Marcel Winatschek

Running Past the Esso

Somewhere in this city—Mitte, Prenzlauer Berg, Friedrichshain, doesn’t really matter—there’s an apartment I want to live in. Good bones, natural light, just enough space, nothing out of place. I’ve been collecting interior references for months, obsessing over rooms I’ll probably never afford in neighborhoods that’ll price me out before I get there.

Despite leaving at a different time every morning, catching whatever train arrives first, getting into whichever car I happen to be standing in front of—I keep seeing the same faces on the U-Bahn.

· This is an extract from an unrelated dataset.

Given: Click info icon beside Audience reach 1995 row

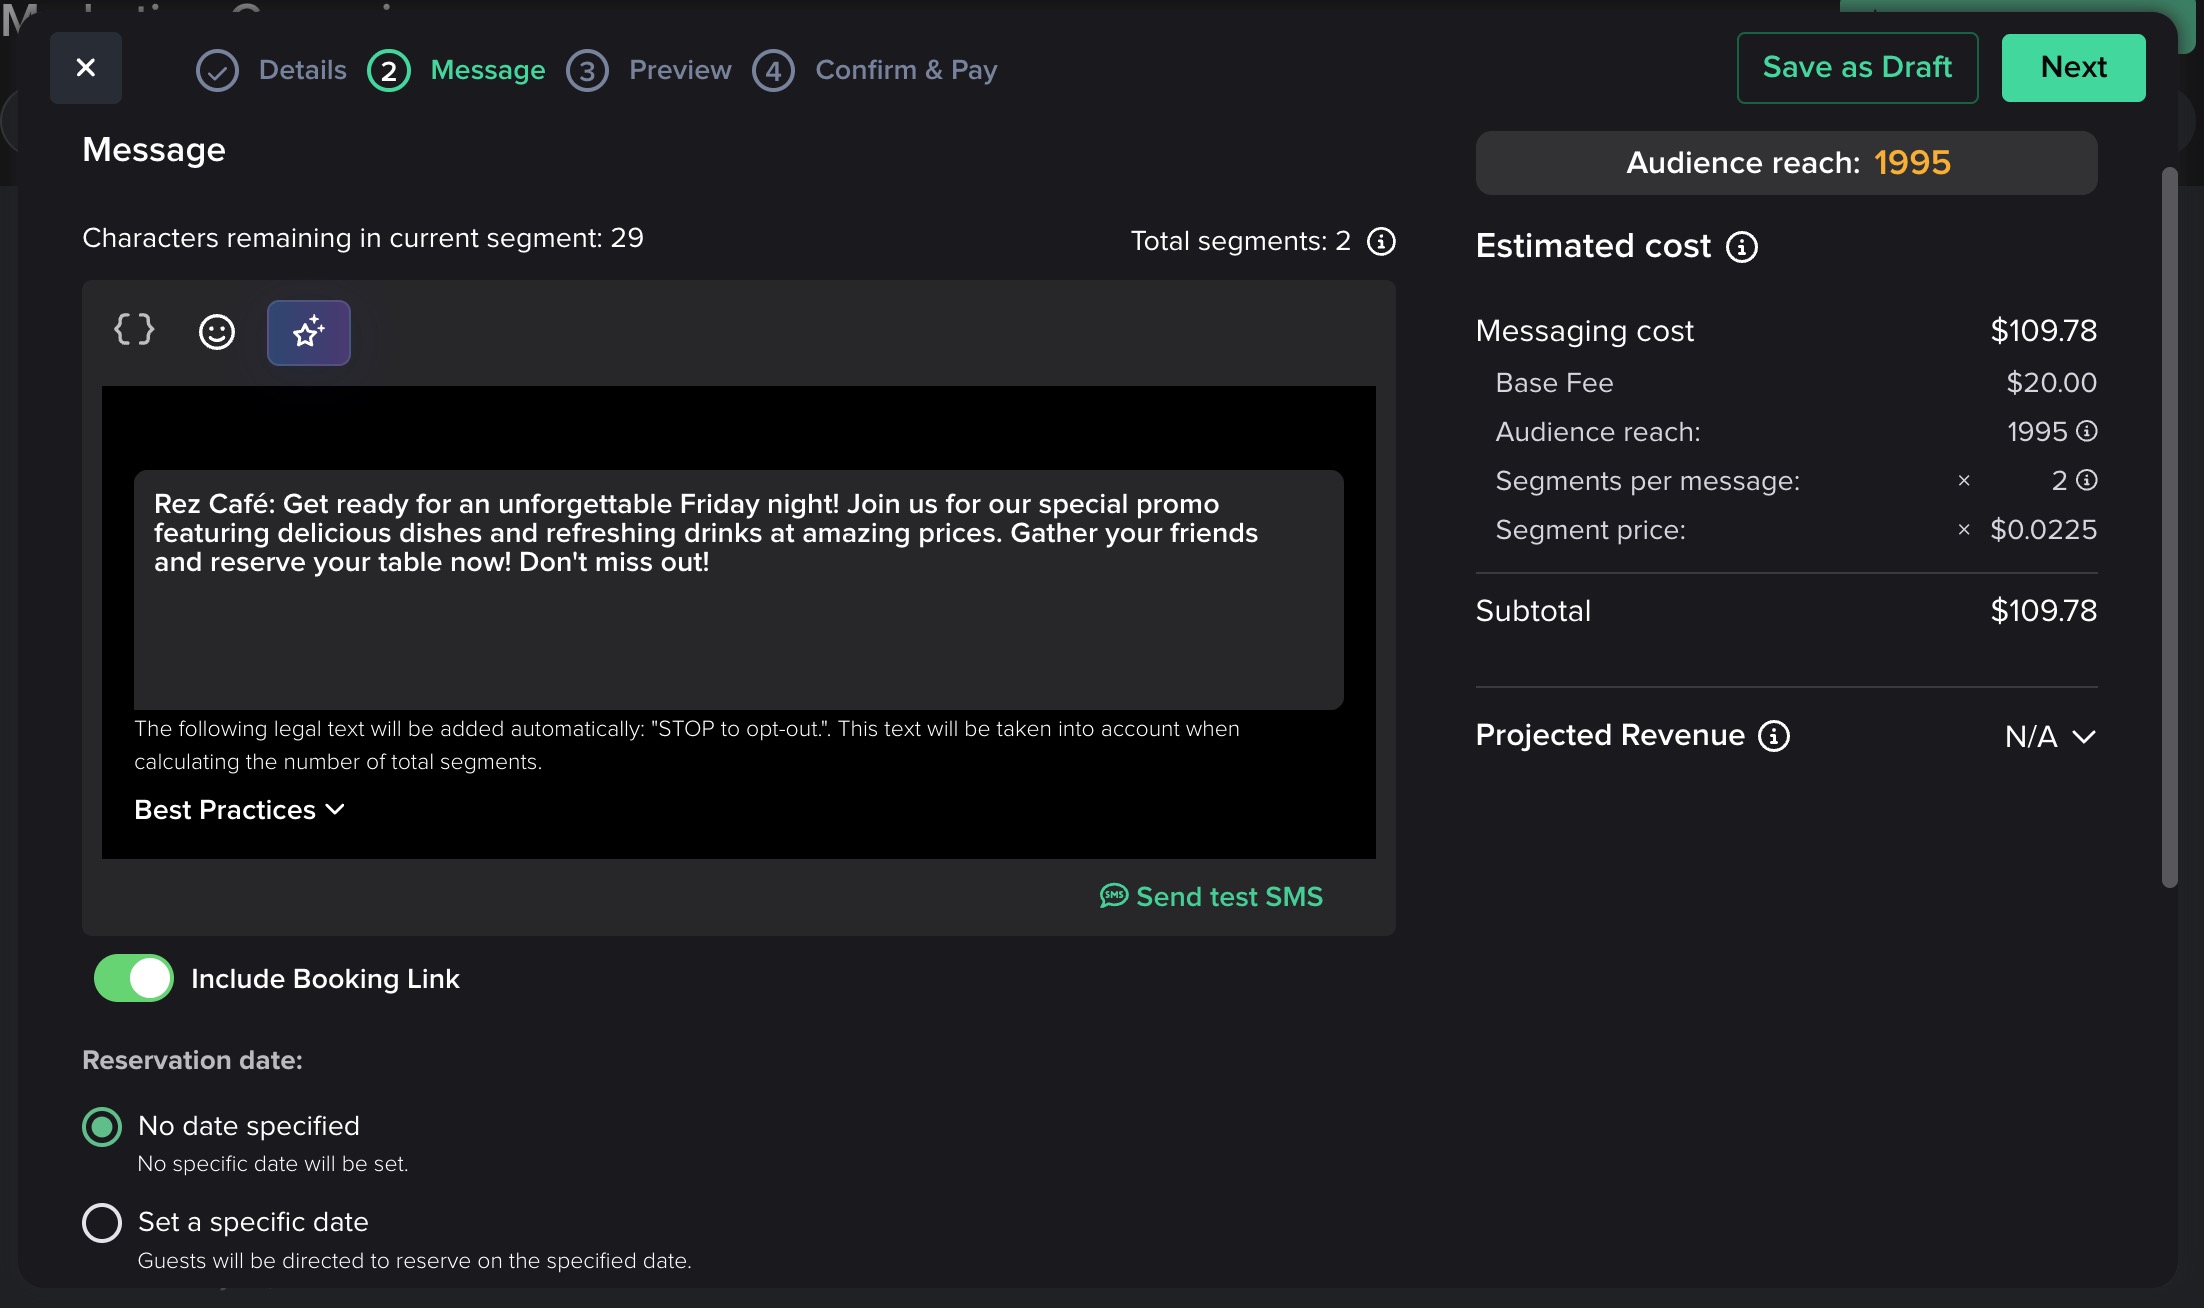Looking at the screenshot, I should click(2087, 431).

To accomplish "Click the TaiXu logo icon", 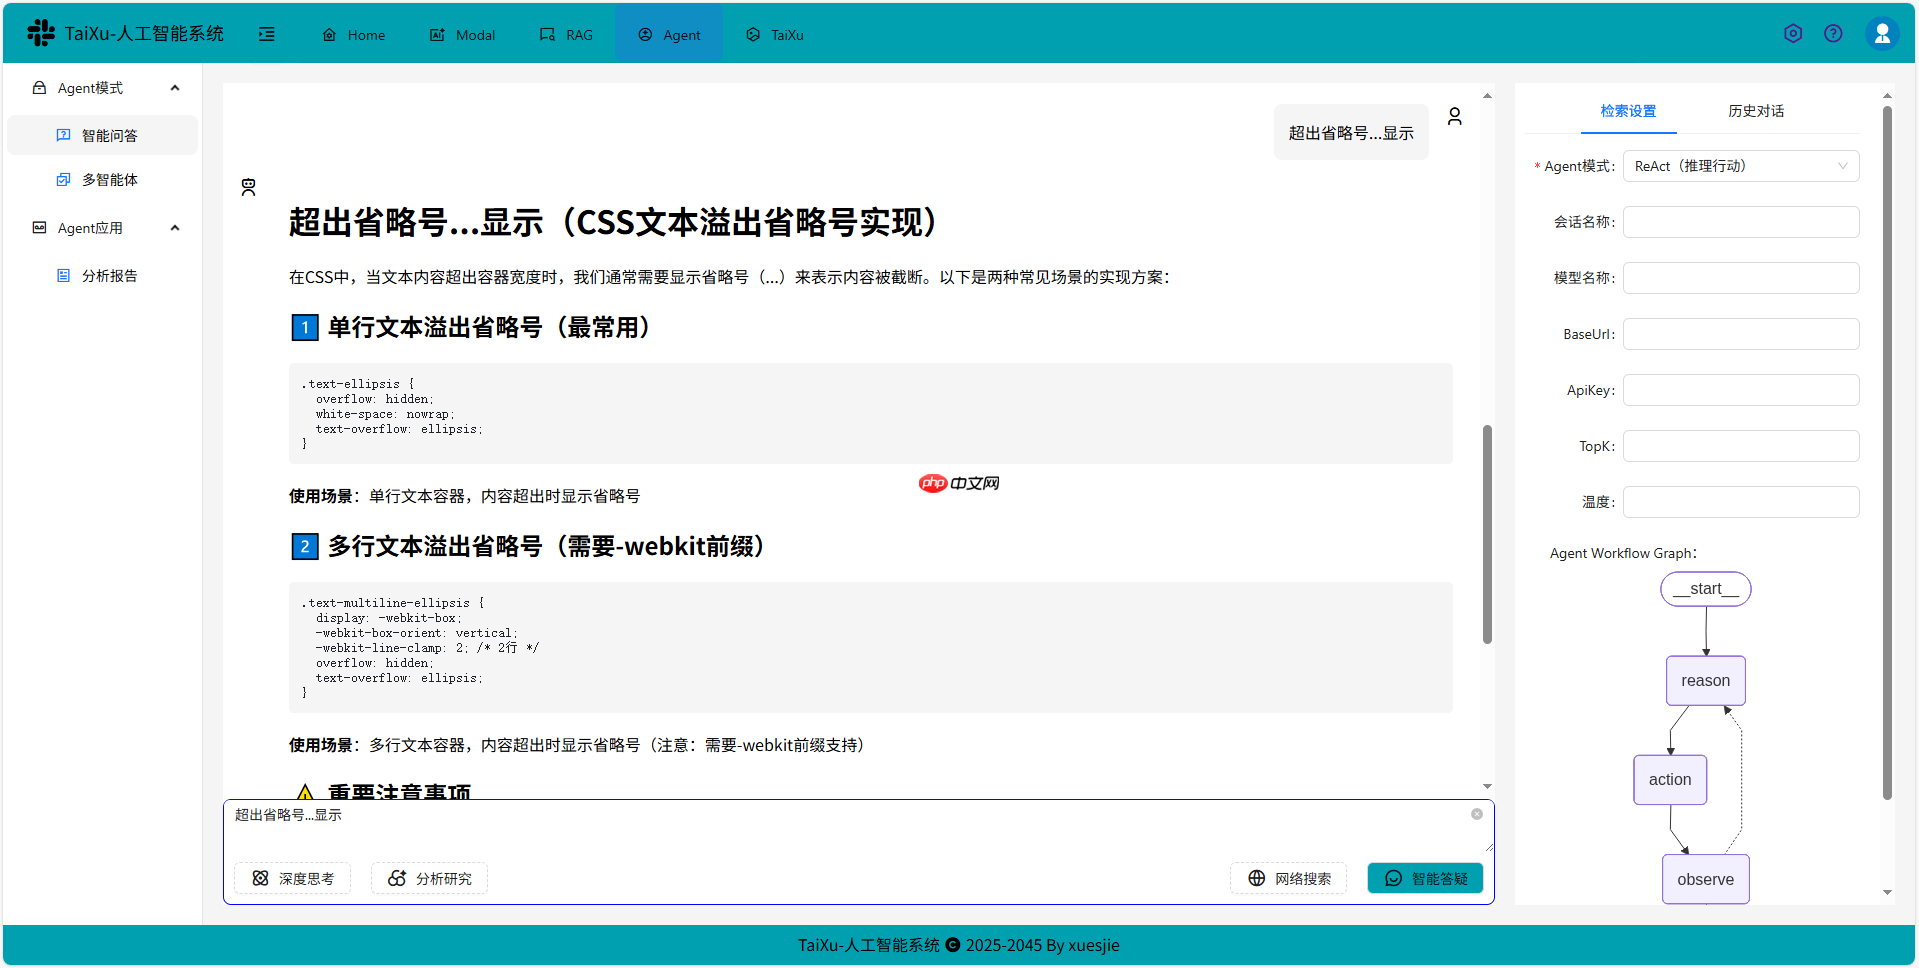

The two-meter woman in the pale blue jacket who reminds me of the giant from Big Fish. The compact businessman drilling vocabulary from index cards, flipping through them like he’s racing some private deadline. The model face with the iPod, using the dark window as a last-minute mirror to finish their makeup before the next stop. I sit down, put on music, and feel strangely at home in the company of strangers I’ll never speak to.

It’s been a long time since I actually ran for a girl. All the way across my neighborhood to the Esso station, past the Wilmersdorfer Arcaden, past the guys standing around looking purposefully hostile, past a Turkish woman who stared at me like I was about to use her as a launch ramp. I arrived. I kissed her. I was somewhat out of breath. But I felt good.

I should run more often. Not only when there’s a reason.